Word and element pointing records.
______

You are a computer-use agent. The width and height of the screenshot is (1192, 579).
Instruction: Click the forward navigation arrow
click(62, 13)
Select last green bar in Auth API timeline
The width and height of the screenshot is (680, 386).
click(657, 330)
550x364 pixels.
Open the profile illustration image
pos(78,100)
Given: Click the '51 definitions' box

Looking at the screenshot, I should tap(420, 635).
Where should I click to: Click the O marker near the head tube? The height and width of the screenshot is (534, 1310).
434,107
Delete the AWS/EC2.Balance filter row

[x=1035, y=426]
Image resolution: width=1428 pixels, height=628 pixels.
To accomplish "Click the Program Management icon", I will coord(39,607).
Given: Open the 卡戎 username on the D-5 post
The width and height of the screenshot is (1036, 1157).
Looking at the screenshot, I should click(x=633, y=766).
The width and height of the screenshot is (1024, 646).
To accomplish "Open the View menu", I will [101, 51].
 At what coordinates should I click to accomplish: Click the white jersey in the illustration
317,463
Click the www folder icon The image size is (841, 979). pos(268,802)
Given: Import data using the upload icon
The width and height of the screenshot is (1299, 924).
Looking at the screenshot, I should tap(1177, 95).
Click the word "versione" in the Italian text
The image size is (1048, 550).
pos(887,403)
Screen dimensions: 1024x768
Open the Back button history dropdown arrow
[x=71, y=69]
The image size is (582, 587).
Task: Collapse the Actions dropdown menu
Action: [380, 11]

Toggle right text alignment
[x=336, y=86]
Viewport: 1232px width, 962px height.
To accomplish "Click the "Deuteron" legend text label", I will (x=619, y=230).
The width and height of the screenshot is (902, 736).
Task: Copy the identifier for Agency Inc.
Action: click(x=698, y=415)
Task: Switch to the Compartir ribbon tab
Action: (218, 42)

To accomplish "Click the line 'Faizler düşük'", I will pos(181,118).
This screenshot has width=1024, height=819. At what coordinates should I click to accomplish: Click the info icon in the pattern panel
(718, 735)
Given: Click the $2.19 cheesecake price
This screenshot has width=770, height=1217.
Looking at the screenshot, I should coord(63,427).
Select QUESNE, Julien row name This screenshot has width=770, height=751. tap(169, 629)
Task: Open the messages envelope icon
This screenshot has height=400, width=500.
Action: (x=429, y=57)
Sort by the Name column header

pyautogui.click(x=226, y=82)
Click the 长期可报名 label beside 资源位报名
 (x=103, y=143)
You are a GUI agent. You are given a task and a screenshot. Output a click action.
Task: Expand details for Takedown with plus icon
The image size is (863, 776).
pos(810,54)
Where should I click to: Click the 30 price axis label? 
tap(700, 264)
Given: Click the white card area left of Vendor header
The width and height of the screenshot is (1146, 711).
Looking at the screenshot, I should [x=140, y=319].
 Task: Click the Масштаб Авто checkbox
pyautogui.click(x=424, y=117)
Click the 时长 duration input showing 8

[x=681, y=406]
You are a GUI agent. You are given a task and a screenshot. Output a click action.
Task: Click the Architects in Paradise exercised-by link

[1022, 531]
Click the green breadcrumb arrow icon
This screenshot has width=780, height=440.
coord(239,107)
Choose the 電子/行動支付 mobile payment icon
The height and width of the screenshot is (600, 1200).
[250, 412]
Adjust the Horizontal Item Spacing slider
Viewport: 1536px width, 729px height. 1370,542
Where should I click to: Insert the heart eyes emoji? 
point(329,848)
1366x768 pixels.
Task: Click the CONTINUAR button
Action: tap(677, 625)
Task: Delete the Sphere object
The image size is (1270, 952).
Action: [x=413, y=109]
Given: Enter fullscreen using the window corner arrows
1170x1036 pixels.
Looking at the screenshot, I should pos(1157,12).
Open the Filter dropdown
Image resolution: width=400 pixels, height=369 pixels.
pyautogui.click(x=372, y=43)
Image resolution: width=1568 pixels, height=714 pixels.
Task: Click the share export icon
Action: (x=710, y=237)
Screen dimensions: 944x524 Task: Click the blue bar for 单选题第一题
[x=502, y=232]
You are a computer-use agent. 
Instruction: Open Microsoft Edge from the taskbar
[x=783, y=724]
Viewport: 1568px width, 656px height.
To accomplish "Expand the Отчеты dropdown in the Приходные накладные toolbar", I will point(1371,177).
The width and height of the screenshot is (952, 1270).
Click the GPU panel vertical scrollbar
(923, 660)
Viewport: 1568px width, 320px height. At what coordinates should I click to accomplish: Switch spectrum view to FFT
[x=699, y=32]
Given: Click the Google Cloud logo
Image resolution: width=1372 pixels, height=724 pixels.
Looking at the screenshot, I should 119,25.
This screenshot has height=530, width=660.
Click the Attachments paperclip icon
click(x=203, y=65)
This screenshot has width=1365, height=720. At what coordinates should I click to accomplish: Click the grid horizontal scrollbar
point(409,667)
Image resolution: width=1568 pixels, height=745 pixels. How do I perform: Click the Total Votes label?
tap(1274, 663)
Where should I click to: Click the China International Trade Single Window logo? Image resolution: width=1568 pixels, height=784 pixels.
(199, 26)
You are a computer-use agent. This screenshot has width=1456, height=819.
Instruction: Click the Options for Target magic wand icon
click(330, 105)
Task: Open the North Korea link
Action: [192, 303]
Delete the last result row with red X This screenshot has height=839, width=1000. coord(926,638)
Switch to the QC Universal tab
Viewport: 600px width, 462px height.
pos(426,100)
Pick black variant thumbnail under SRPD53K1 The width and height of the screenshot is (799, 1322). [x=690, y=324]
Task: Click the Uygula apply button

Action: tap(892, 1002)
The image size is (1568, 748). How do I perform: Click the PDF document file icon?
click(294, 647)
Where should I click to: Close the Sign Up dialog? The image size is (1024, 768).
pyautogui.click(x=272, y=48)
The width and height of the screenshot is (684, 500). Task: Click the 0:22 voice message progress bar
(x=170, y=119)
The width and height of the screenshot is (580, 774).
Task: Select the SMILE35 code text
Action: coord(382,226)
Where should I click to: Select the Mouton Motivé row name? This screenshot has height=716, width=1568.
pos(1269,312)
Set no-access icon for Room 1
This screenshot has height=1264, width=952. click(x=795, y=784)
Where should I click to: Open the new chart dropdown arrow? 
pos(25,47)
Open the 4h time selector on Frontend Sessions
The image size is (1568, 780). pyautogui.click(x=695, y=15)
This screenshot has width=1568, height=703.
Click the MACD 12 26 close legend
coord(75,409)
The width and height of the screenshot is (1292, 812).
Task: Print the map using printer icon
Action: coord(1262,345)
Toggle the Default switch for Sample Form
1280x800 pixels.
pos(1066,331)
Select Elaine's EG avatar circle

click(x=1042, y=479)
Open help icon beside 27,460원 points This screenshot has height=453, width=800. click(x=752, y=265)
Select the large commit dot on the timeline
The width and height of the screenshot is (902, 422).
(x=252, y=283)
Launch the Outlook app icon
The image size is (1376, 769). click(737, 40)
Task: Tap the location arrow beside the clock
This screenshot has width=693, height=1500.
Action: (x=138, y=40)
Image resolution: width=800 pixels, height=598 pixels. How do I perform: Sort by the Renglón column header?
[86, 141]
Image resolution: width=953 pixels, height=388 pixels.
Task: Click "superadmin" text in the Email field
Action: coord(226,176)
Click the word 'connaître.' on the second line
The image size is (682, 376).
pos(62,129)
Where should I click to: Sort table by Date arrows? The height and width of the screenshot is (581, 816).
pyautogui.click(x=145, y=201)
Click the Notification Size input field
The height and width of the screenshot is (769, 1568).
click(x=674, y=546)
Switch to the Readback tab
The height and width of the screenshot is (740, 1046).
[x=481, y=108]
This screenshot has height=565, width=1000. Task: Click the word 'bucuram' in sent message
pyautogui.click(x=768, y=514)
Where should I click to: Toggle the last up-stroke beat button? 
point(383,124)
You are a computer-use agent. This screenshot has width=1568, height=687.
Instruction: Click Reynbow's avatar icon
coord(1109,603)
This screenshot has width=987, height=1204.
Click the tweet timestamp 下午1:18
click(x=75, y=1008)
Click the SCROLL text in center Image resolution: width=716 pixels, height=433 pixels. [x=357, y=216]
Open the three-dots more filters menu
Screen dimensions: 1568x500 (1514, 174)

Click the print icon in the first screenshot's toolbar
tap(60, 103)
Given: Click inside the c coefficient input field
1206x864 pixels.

______

WORK TO BE COMPLETED. Put the records from the line with "Open help icon" up to and including the line with "Screen dimensions: 1568x500 (1514, 174)" into a Markdown table with the columns Row and Line. Number each row and leave out blank lines.

ANSWER TO THIS TASK.
| Row | Line |
|---|---|
| 1 | Open help icon beside 27,460원 points This screenshot has height=453, width=800. click(x=752, y=265) |
| 2 | Select the large commit dot on the timeline |
| 3 | The width and height of the screenshot is (902, 422). |
| 4 | (x=252, y=283) |
| 5 | Launch the Outlook app icon |
| 6 | The image size is (1376, 769). click(737, 40) |
| 7 | Task: Tap the location arrow beside the clock |
| 8 | This screenshot has width=693, height=1500. |
| 9 | Action: (x=138, y=40) |
| 10 | Image resolution: width=800 pixels, height=598 pixels. How do I perform: Sort by the Renglón column header? |
| 11 | [86, 141] |
| 12 | Image resolution: width=953 pixels, height=388 pixels. |
| 13 | Task: Click "superadmin" text in the Email field |
| 14 | Action: coord(226,176) |
| 15 | Click the word 'connaître.' on the second line |
| 16 | The image size is (682, 376). |
| 17 | pos(62,129) |
| 18 | Where should I click to: Sort table by Date arrows? The height and width of the screenshot is (581, 816). |
| 19 | pyautogui.click(x=145, y=201) |
| 20 | Click the Notification Size input field |
| 21 | The height and width of the screenshot is (769, 1568). |
| 22 | click(x=674, y=546) |
| 23 | Switch to the Readback tab |
| 24 | The height and width of the screenshot is (740, 1046). |
| 25 | [x=481, y=108] |
| 26 | This screenshot has height=565, width=1000. Task: Click the word 'bucuram' in sent message |
| 27 | pyautogui.click(x=768, y=514) |
| 28 | Where should I click to: Toggle the last up-stroke beat button?  |
| 29 | point(383,124) |
| 30 | You are a computer-use agent. This screenshot has width=1568, height=687. |
| 31 | Instruction: Click Reynbow's avatar icon |
| 32 | coord(1109,603) |
| 33 | This screenshot has width=987, height=1204. |
| 34 | Click the tweet timestamp 下午1:18 |
| 35 | click(x=75, y=1008) |
| 36 | Click the SCROLL text in center Image resolution: width=716 pixels, height=433 pixels. [x=357, y=216] |
| 37 | Open the three-dots more filters menu |
| 38 | Screen dimensions: 1568x500 (1514, 174) |